--- Exercise requirements ---
Return every line of the data below word for word, leaving out the pictures.

= = = = =

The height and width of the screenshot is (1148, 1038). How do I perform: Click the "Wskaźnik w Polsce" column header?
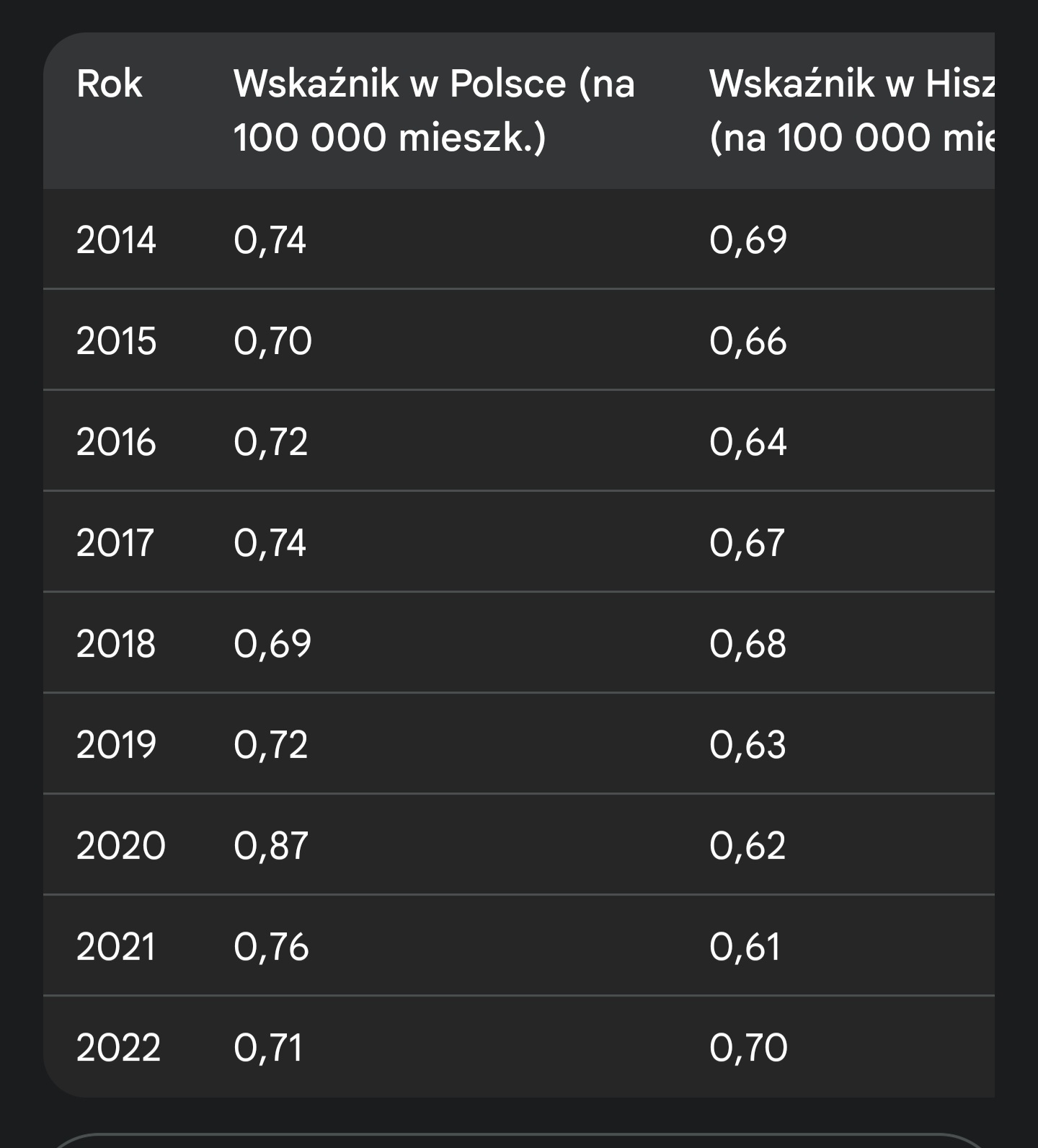(433, 110)
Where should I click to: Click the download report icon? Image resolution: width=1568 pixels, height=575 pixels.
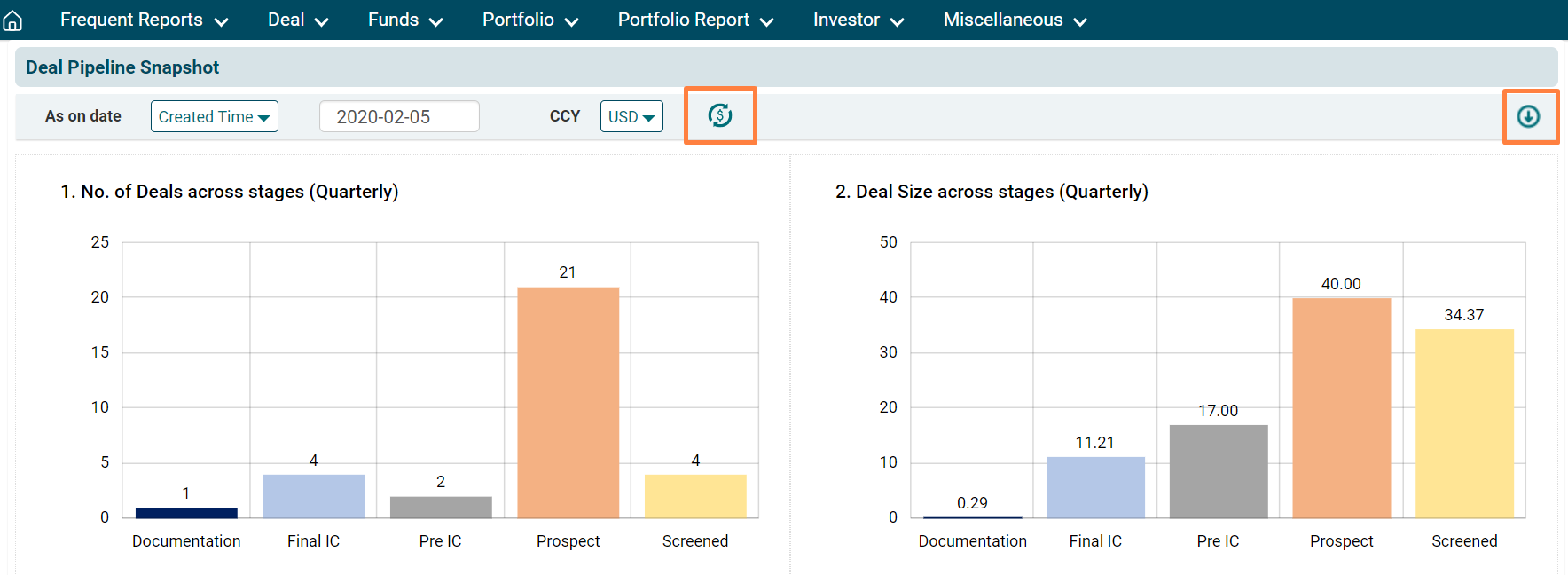(1528, 116)

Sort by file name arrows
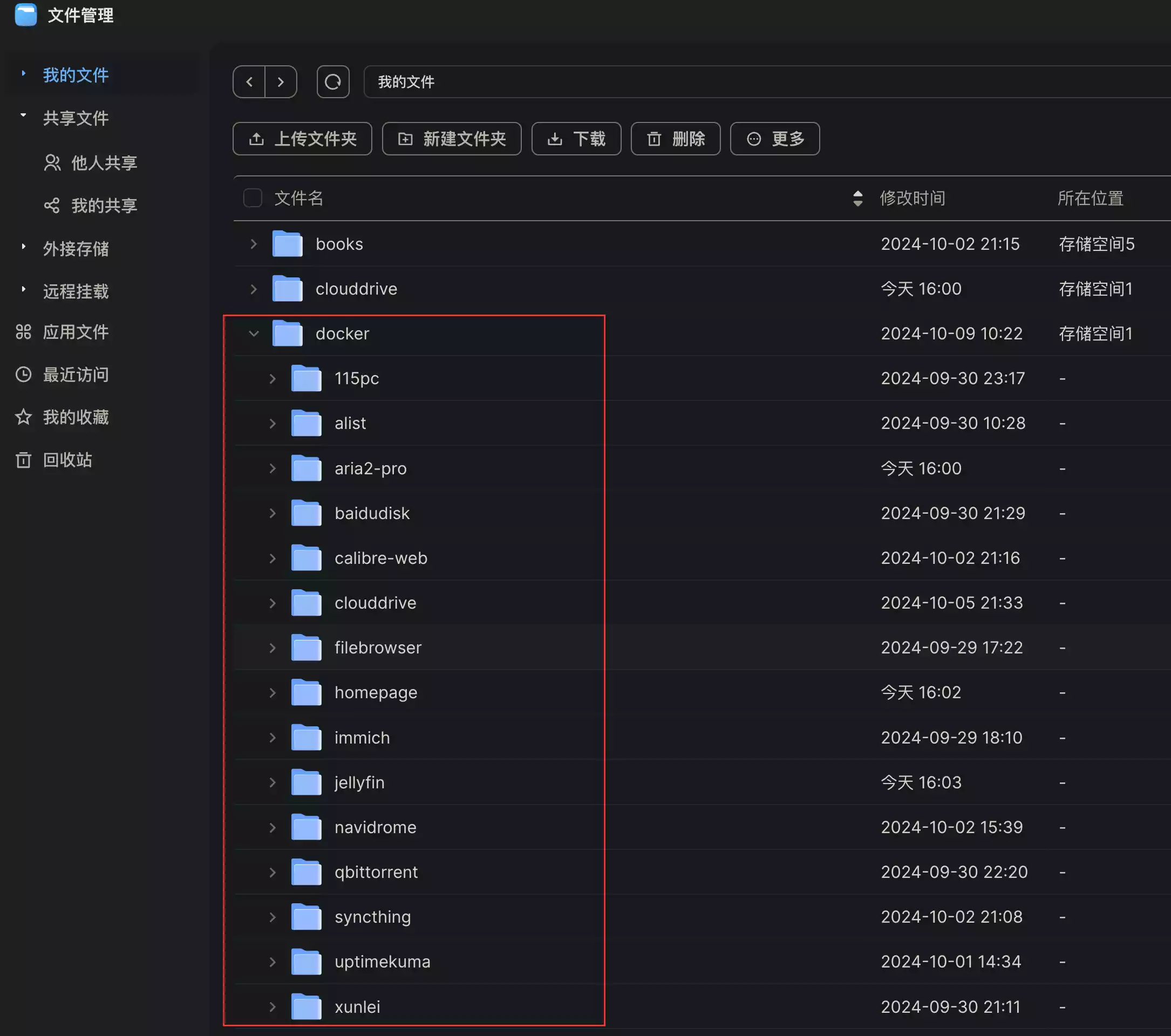click(x=857, y=198)
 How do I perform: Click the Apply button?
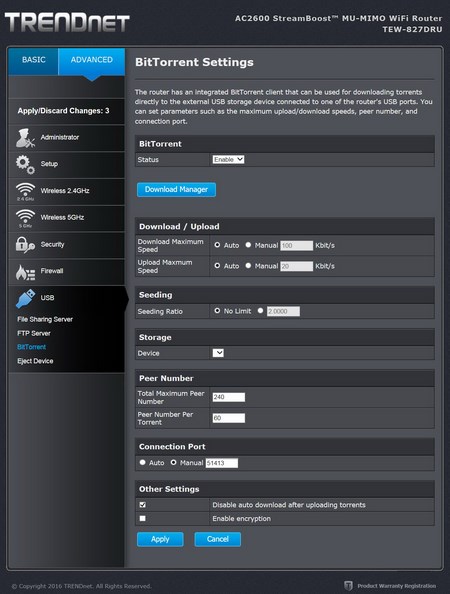pyautogui.click(x=160, y=539)
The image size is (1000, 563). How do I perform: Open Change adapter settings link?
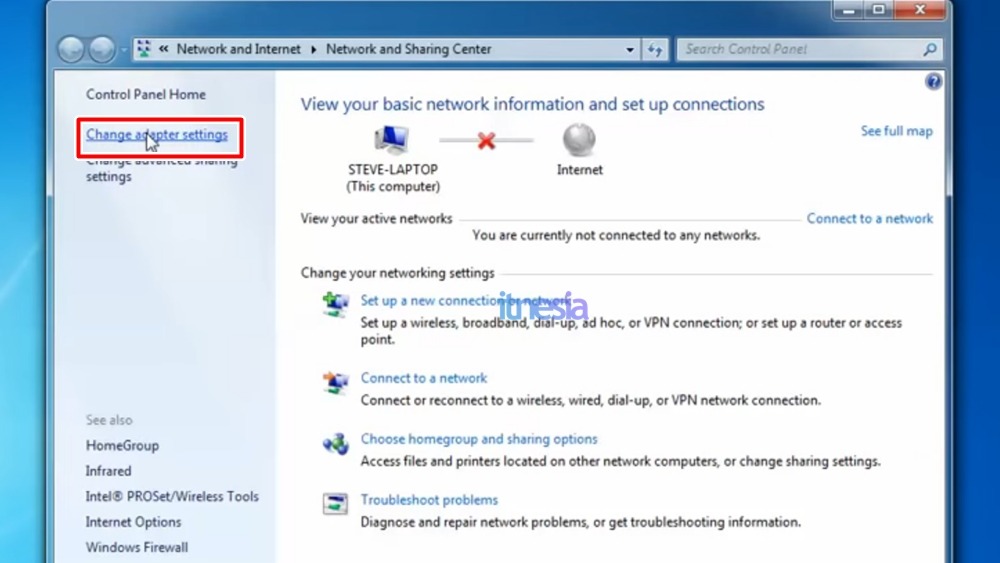point(157,134)
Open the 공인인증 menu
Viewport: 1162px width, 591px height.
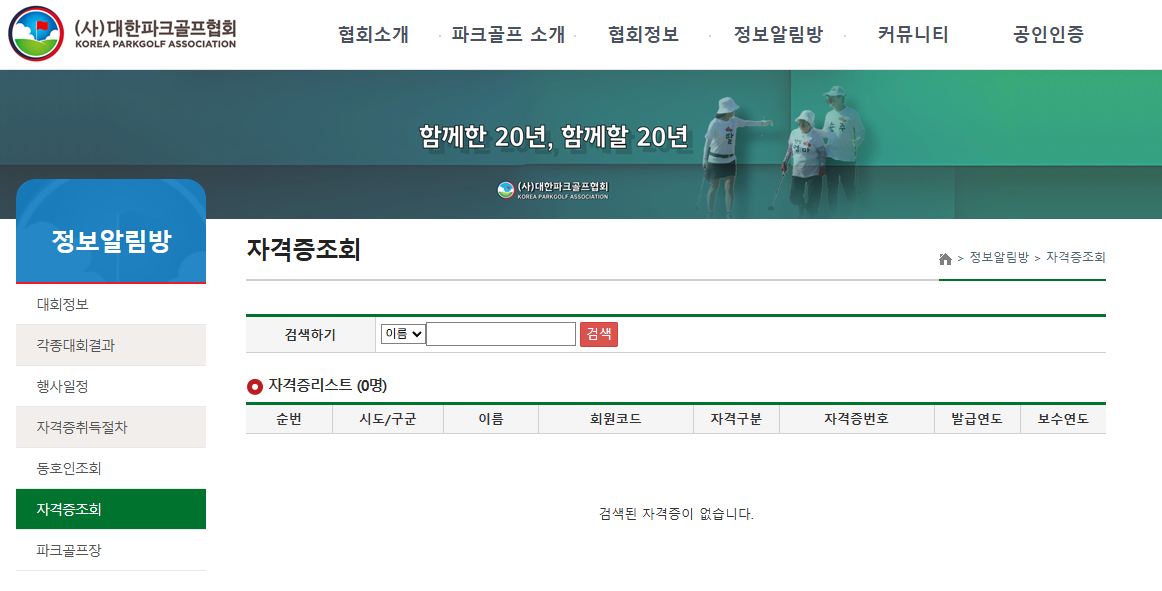tap(1048, 35)
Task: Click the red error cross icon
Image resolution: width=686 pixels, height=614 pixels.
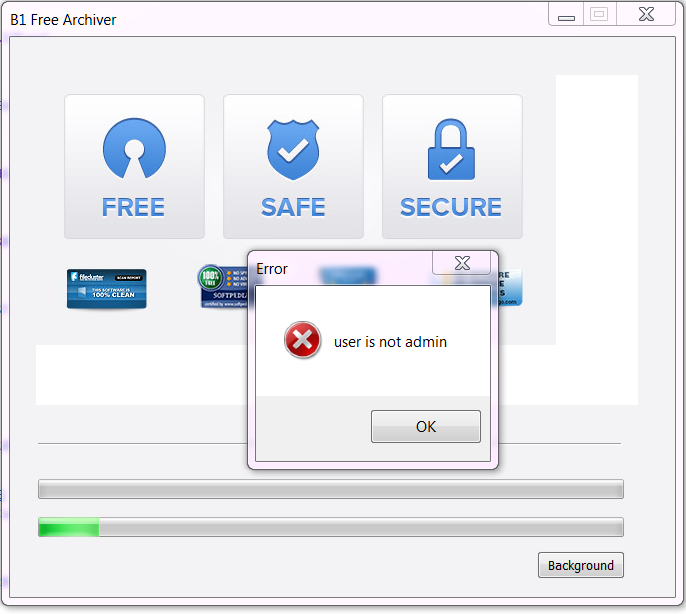Action: [x=302, y=340]
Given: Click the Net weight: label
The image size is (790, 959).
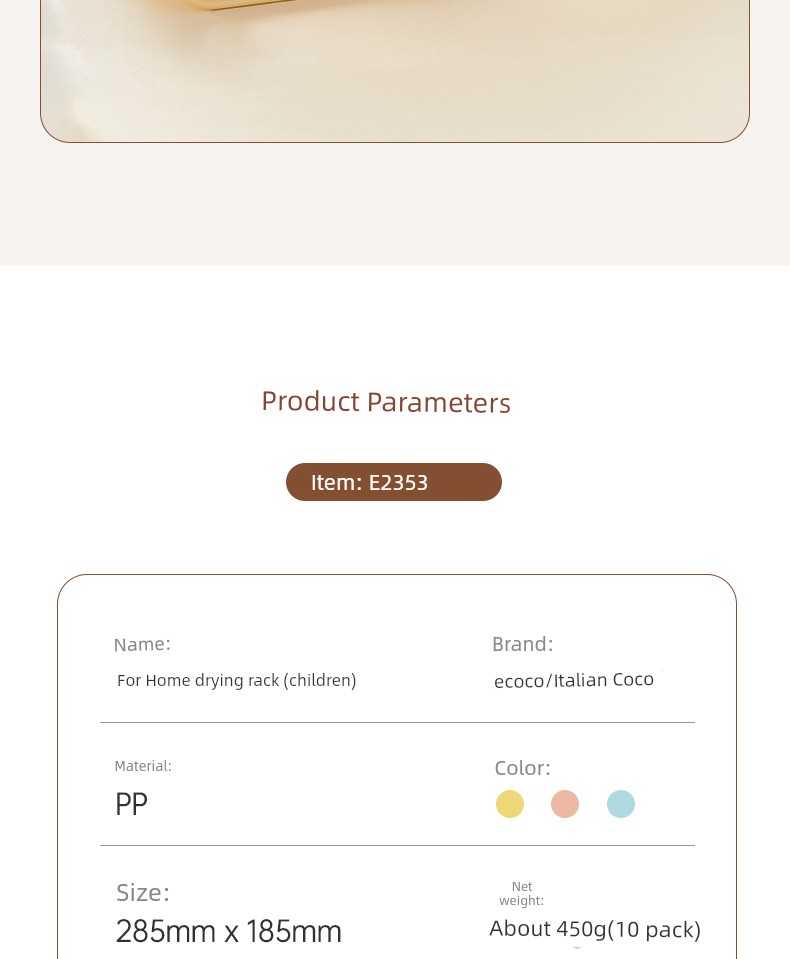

= = = = =

--- The reply ---
The height and width of the screenshot is (1148, 1038). How do I perform: Click the "Wskaźnik w Polsce" column header?
(433, 110)
Where should I click to: Click the download report icon? Image resolution: width=1568 pixels, height=575 pixels.
(1528, 116)

Sort by file name arrows
click(x=857, y=198)
 How do I perform: Click the Apply button?
pyautogui.click(x=160, y=539)
The image size is (1000, 563). How do I perform: Open Change adapter settings link?
point(157,134)
Open the 공인인증 menu
Viewport: 1162px width, 591px height.
tap(1048, 35)
Task: Click the red error cross icon
Image resolution: width=686 pixels, height=614 pixels.
Action: [x=302, y=340]
Given: Click the Net weight: label
The image size is (790, 959).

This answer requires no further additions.